I nominate Edmond Hamilton's Interstellar Patrol series, starting with the novelette "The Star-Stealers" in Weird Tales February 1929 (available at the Internet Archive). Sorry I can't find a spaceport bar scene, but here's the next best thing, a galactic parliament. This is on a planet of Canopus, capital of the Federation of Stars:
Down we sped toward the mighty structure's base, down over the great buildings on either side which housed the different departments of the Galaxy's government, down until our ship had come smoothly to rest on the ground a hundred feet from the tower itself. Then the ship's hull-door was clanging open, and a moment later I had stepped onto the ground outside and was striding across the smooth sward toward the mighty tower. Through its high-arched doorway I passed, and down the tremendous corridor inside toward the huge doors at the end, which automatically slid smoothly sidewise as I approached. The next moment I had passed through them and stood in the Hall of the Council itself.
Involuntarily, as always, I paused on entering, so breathtaking was the immensity of the place. A single vast circular room, with a diameter of near two thousand feet, it covered almost all the mighty tower's first floor. From the edge of the great circle the room's floor sloped gently down toward its center, like a vast shallow bowl, and at the center stood the small black platform of the Council Chief. Out from that platform back clear to the great room's towering walls were ranged the countless rows of seats, just filling now with the great Council's thousands of members.
Beings there were among those thousands from every peopled sun in all the Galaxy's hosts, drawn here like myself each to represent his star in this great Council which ruled our universe.

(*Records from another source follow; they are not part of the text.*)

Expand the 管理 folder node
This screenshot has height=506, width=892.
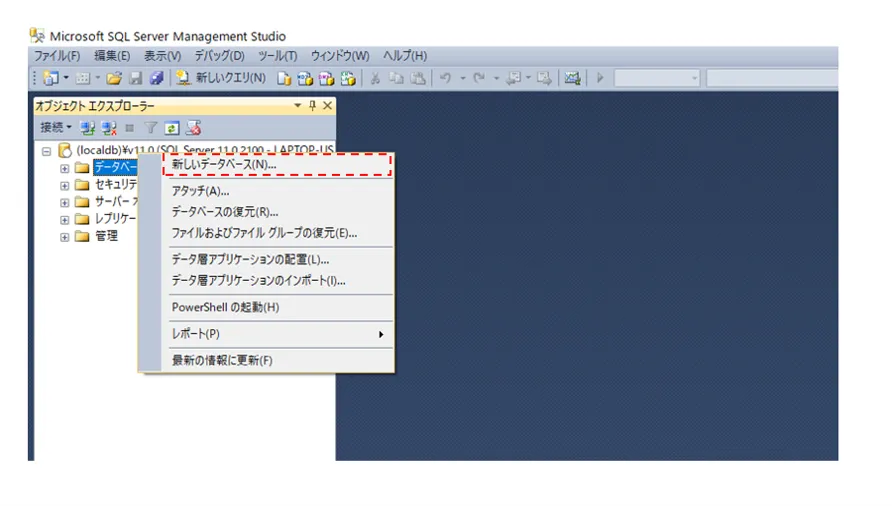65,236
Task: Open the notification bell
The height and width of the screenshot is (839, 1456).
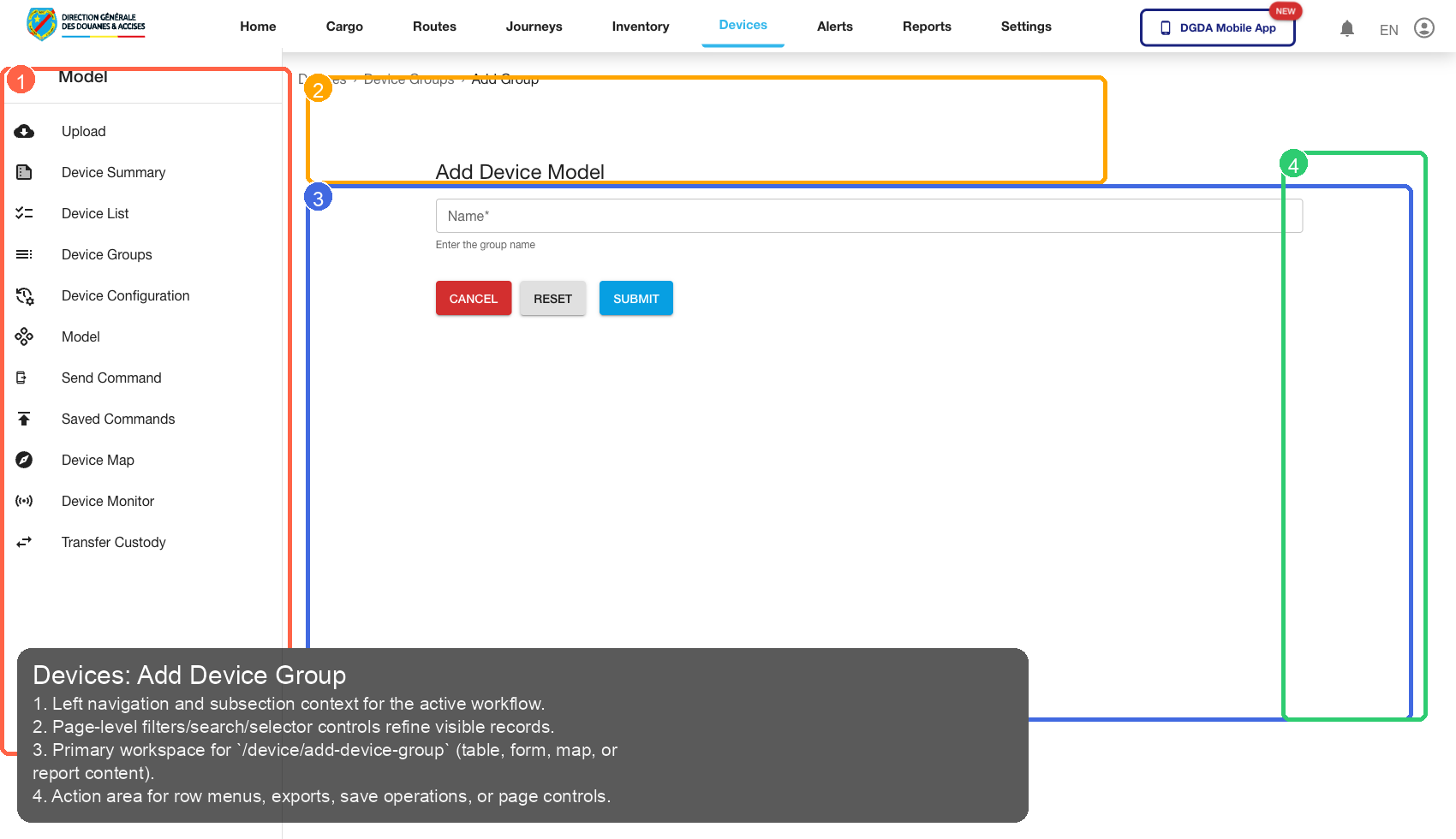Action: point(1347,27)
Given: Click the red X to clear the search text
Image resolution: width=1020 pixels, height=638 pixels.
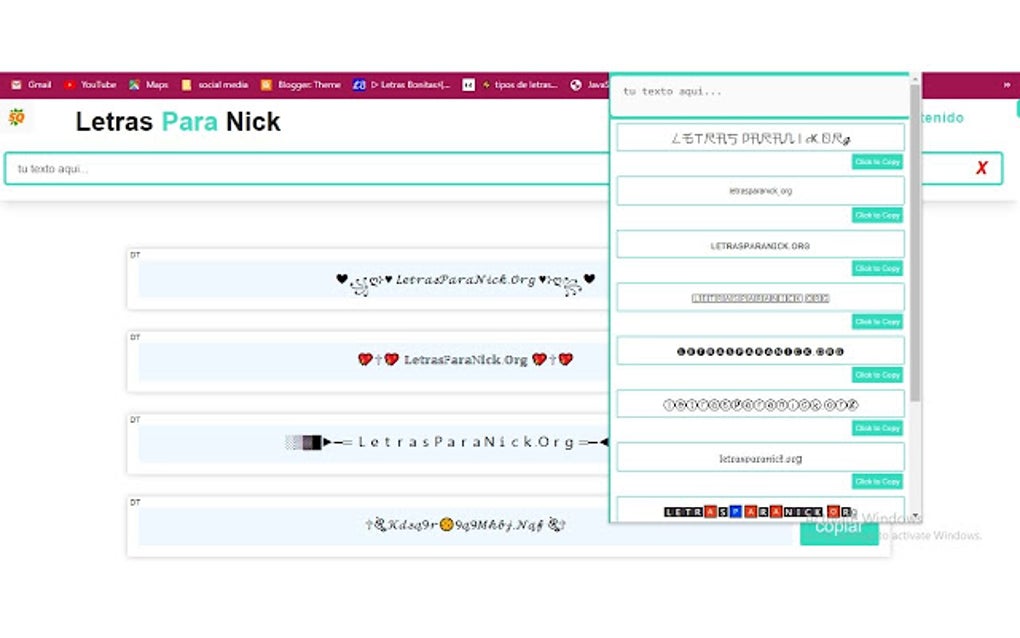Looking at the screenshot, I should (x=983, y=168).
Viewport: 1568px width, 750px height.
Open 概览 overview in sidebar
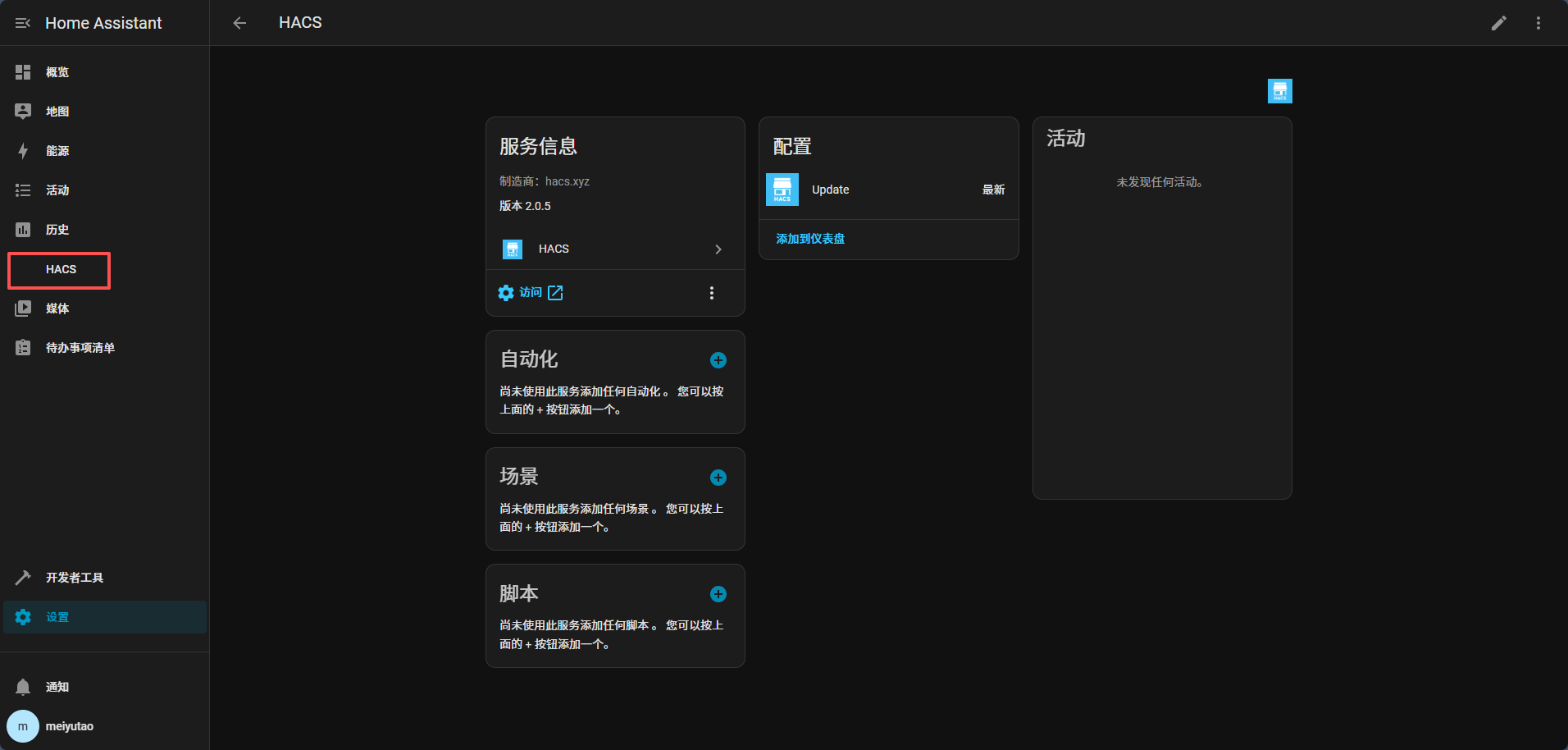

Creatures there were utterly weird and alien in appearance, natives of the whirling worlds of the Galaxy's farthest stars—creatures from Aldebaran, turtle-men of the amphibian races of that star; fur-covered and slow-moving beings from the planets of dying Betelgeuse; great octopus-creatures from mighty Vega; invertebrate insect-men from the races of Procyon; strange, dark-winged bat-folk from the weird worlds of Deneb; these, and a thousand others, were gathered in that vast assemblage, forms utterly different from each other physically, but able to mix and understand each other on the common plane of intelligence.